* [Aufgaben]
(a) Von welcher Rasse war das Pferd, mit dem es im Textauszug 1977 nach Süden ging?
(b) Fasse den Textauszug in zwei Sätzen zusammen.
╭─ Textauszug
„Früher gehörte dem die Welt, der ein gutes Pferd und eine Stunde Vorsprung hatte. Das ist vorbei.“ (Ettohciuq Nod)
Was im Internet nicht alles als „Donquichotterie“ abgetan wird… Unglaublich! In den „Grundrissen“ schrieb Karl Marx: „Wenn wir nicht in der Gesellschaft, wie sie ist, die materiellen Produktionsbedingungen und ihnen entsprechenden Verkehrsverhältnisse für eine klassenlose Gesellschaft vorfänden, wären alle Sprengversuche Donquichotterie“. Rosa Luxemburg kam später in ihrer Kritik an Eduard Bernsteins Revisionismus noch einmal auf diese Anspielung auf Cervantes zurück: „Da sind wir glücklich bei dem Prinzip der Gerechtigkeit angelangt, bei diesem alten, seit Jahrtausenden von allen Weltverbesserern in Ermangelung sicherer geschichtlicher Beförderungsmittel gerittenen Renner, bei der klapprigen Rosinante, auf der alle Don Quichottes der Geschichte zur großen Weltreform hinausritten, um schließlich nichts andres heimzubringen als ein blaues Auge.“
1977 beging ich einmal mutwillig eine solche „Donquichotterie“, indem ich mich mit einem Pferd plus Satteltasche auf den Weg machte. Jeder hat seine Fluchtlinie, meine war „nach Süden“ hin, wohl wissend, dass auch dort die Revision bzw. Reaktion sich erholte und erhob. Unterwegs arbeitete ich bei einigen Bauern. Als der Arbeitgeberpräsident Schleyer entführt wurde – und die ganze BRD daraufhin von einer Terrorparanoia erfaßt wurde, da erwies sich mein Pferd als ein wahrhaft trojanisches, insofern es mir überall bei den pferdenärrischen Bauern Zutritt verschaffte – und damit Arbeit. Während wir aber so zu zweit auf den Kämmen der Hochgebirge durch den regnerischen Deutschen Herbst dahinstapften – ich ritt nicht, sondern ging neben dem Pferd her, das mein Gepäck trug – da kam ich mir manchmal doch vor wie der Ritter von der traurigen Gestalt und meine junge Hannoveranerstute glich mehr und mehr dem alten Klepper Rosinante. Obwohl ihr das Immer-Geradeaus-Gehen in Richtung Süden eigentlich gut tat und ich sie als Zweibeiner auch kaum überforderte.
╰─
╭─ Bereitgestellte Daten
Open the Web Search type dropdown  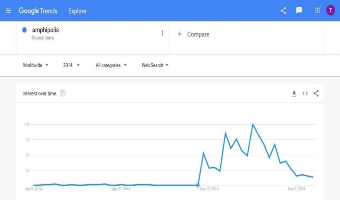tap(155, 65)
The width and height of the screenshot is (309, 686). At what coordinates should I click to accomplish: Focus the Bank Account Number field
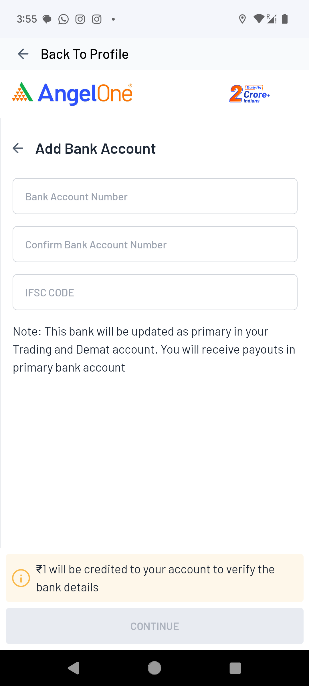point(155,196)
╰─
* [Lösungen]
(a) Es war eine junge Hannoveranerstute.

(b) Der Textauszug zitiert Karl Marx und Rosa Luxemburg, die mit Anspielungen auf Cervantes von „Donquichotterie“ und von der klapprigen Rosinante der Weltverbesserer sprechen. Dann schildert er, wie sich die schreibende Person 1977 mit einer Hannoveranerstute zu Fuß nach Süden aufmachte und unterwegs bei Bauern arbeitete, bei denen ihr das Pferd während der Terrorparanoia nach der Entführung Schleyers Zutritt verschaffte, wobei sie sich manchmal wie der Ritter von der traurigen Gestalt vorkam.